But still here we are years later and still we ended up disappointed of sorts. I’m not going to sit here and say that my father has never been there for me, because he has and if I truly needed him again he probably would try his best. However, what I am disappointed at is that he doesn’t make an effort to call. My Moo barely recognizes her own grandfather. She’s seen a total of maybe 6 times since her birth. And it took my father months to remember her name (the sad part I gave her his mother’s name for her middle name). For months, I heard my aunts and uncles telling me how they saw my dad and asked about the baby and he couldn’t even recall her name.
I cried the first time I heard that. It hurt down to my very core. I never felt so unimportant in my father’s life than at that moment. I mean I spent almost three weeks of my pregnancy living at his house! We watched kung fu movies together. There was the night he went out and got us a 100 piece bucket of chicken nuggets from McDonald’s because I was craving them and my fiance had gone to work. He gave up his room for me to sleep in and moved to the couch. (My fiance slept in the other bedroom down the hall because my parents did not raise me to be disrespectful to their house rules even if I was grown and with child.)
And I was pretty sure that in those almost three weeks, I had surely mentioned the name I was decided on and he seemed to recall it every time he rubbed my belly and cooed to his unborn granddaughter. Thank heavens that Moo came out a girl because we had chosen not to find out the sex, but common sense told me that my mother had five girls, my grandmother had nine girls and her mother had mostly girls and I too would 99.5% most likely be having a girl. Her dad and everybody else swore she was coming out a boy. LOL. Imagine the shock when she came out a girl.
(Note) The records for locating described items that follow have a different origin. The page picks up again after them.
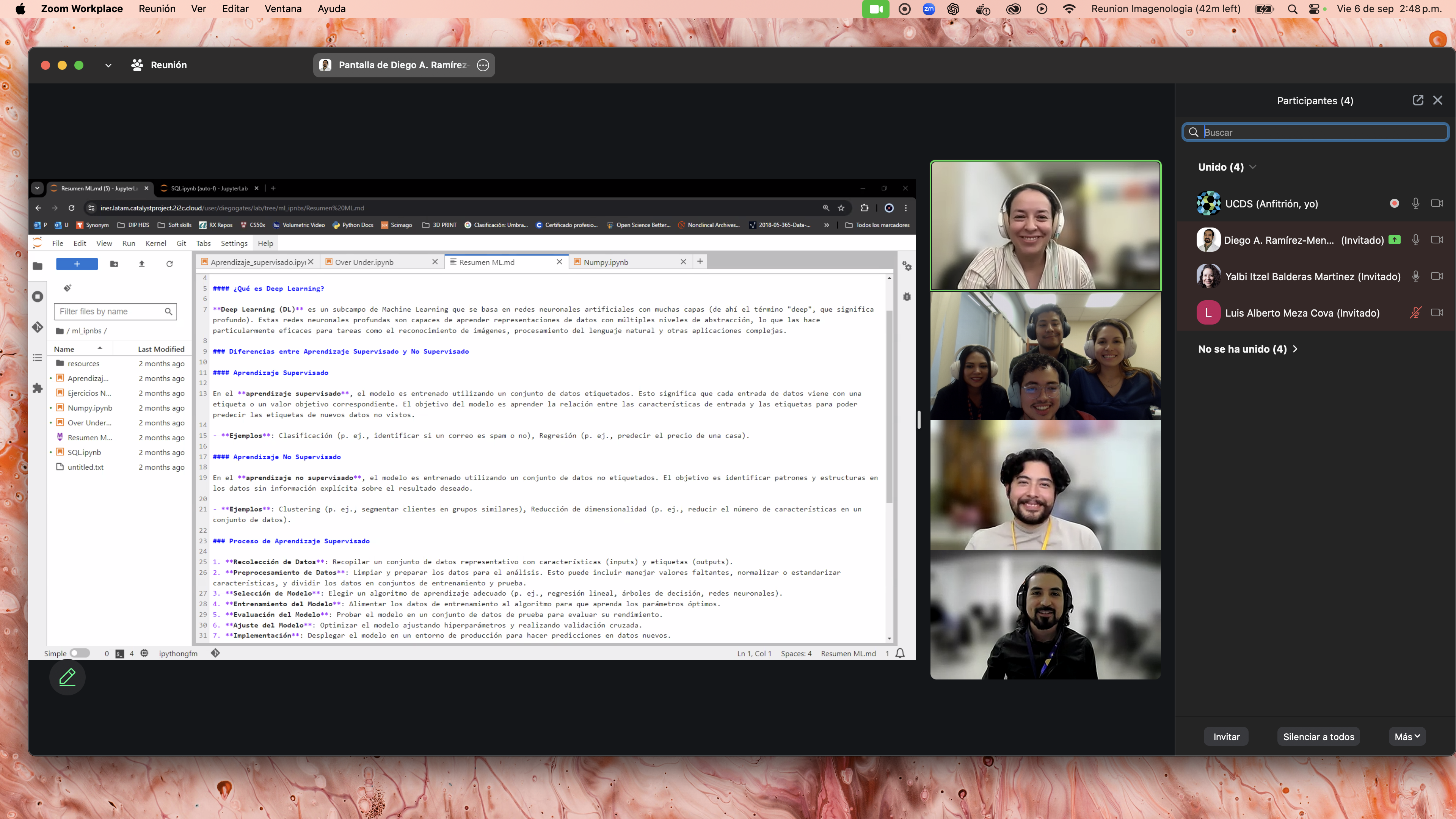Select the Zoom annotate pencil icon
This screenshot has height=819, width=1456.
point(67,676)
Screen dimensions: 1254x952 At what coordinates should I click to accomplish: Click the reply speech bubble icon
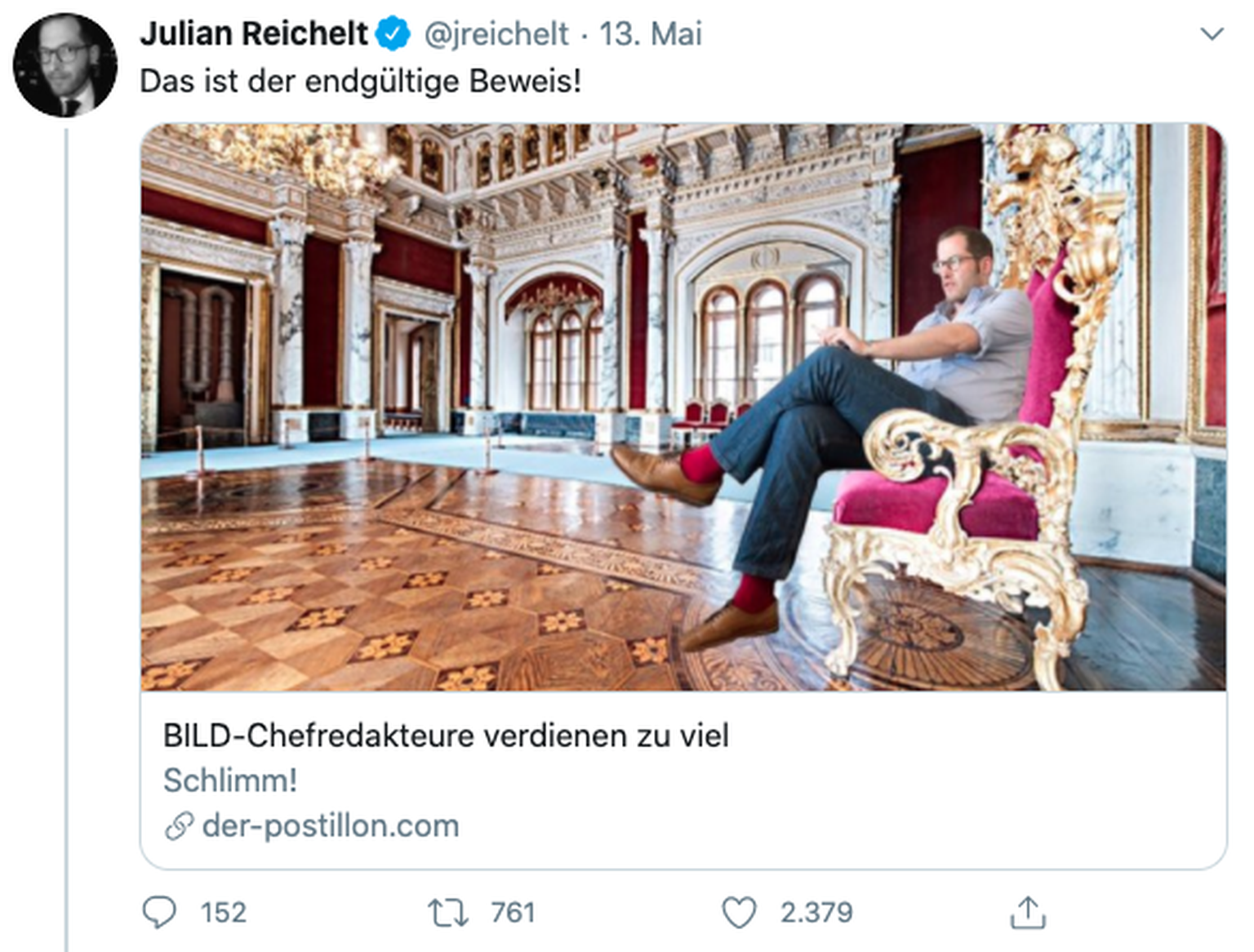[159, 912]
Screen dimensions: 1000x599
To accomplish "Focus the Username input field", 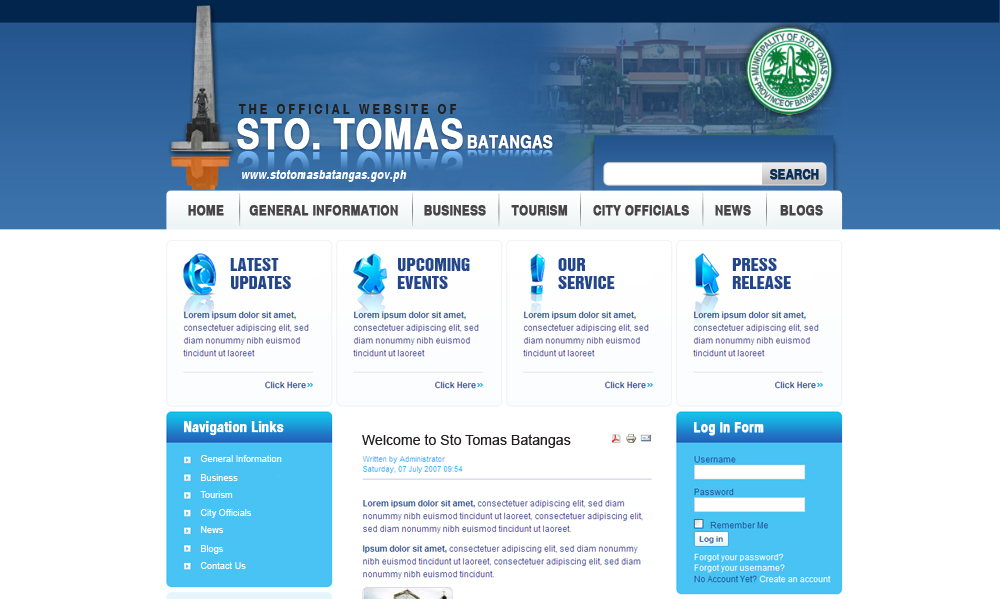I will 749,472.
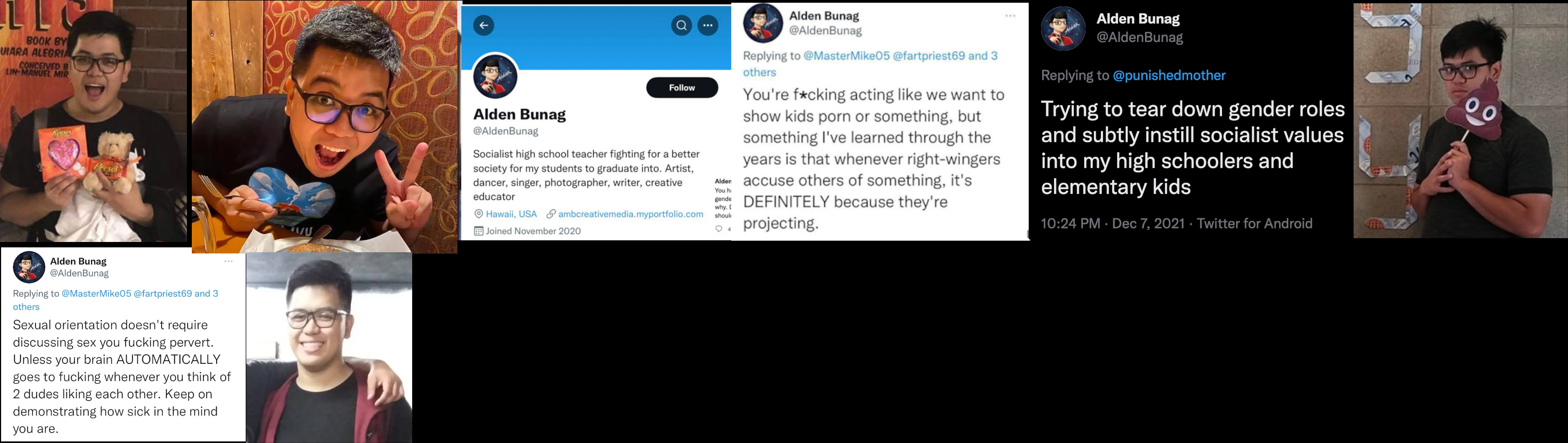
Task: Click @fartpriest69 mention in bottom-left tweet
Action: coord(163,293)
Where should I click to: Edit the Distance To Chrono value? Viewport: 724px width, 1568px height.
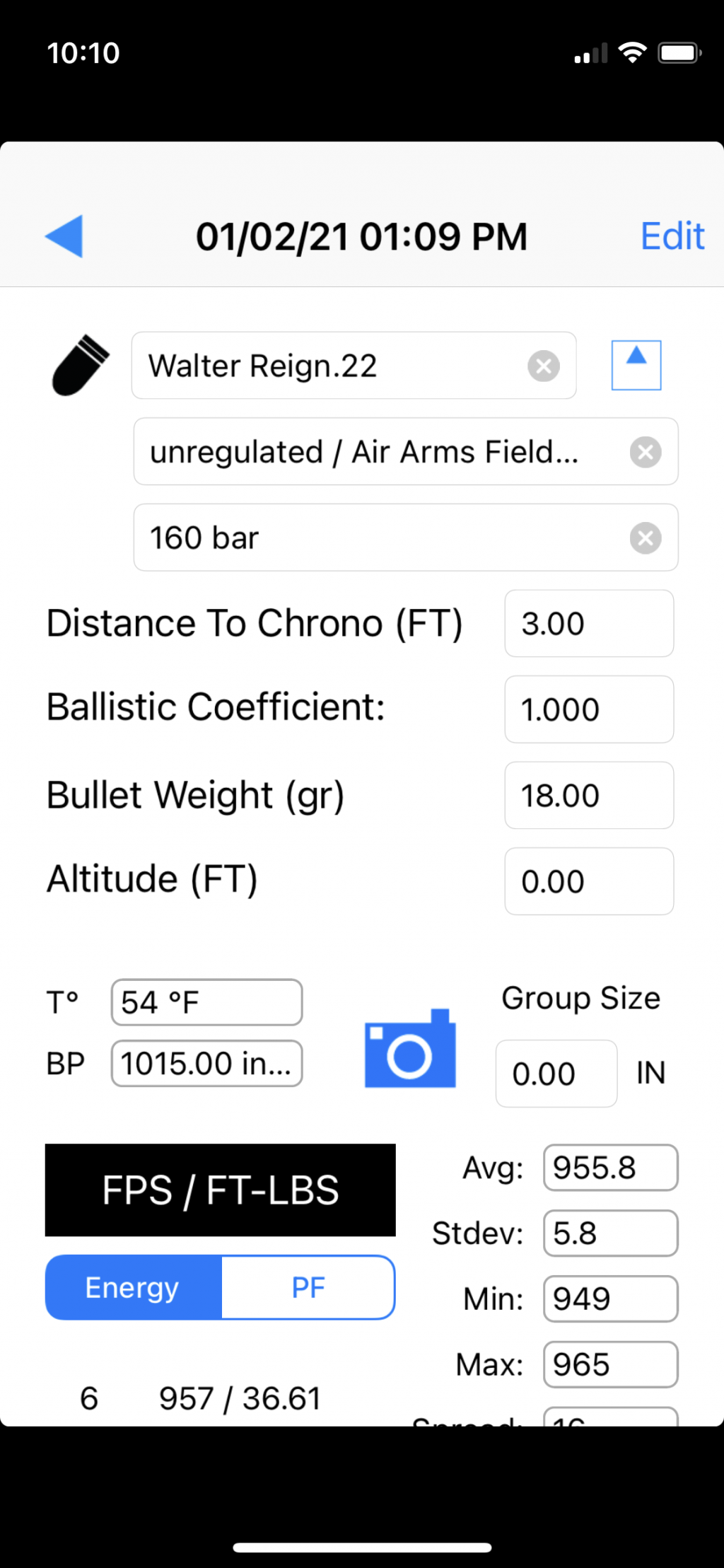pos(589,624)
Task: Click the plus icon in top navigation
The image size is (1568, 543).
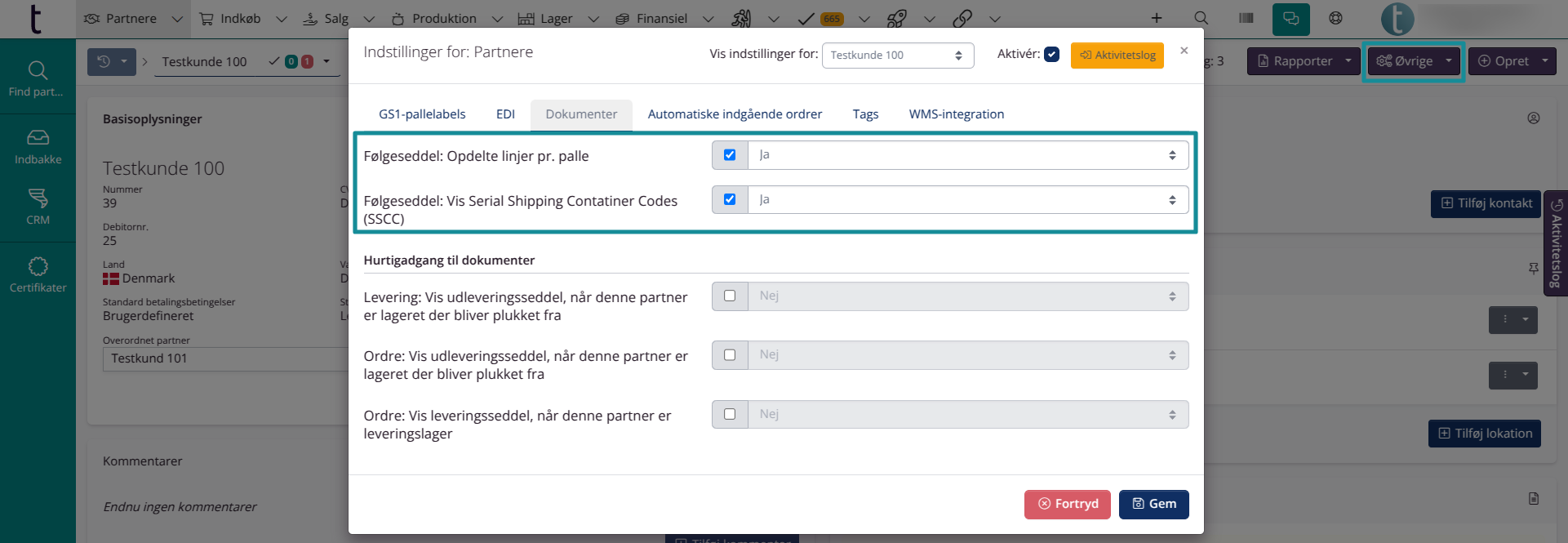Action: coord(1157,18)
I can only hope that Moo’s baptism will bring about a much needed change. During her service I plan to pay tribute to my deceased grandparents and even insert a little reading about the importance of raising children and being their for them even when they become adults. I hope that my father will get the message. I know that he has done somethings to us that will never be forgotten, but at least we can all move forward to a place of healing. I don’t want to have to lie to my daughter the way my parents did to me about not having a grandfather. I pray that God hears this and throws us a miracle.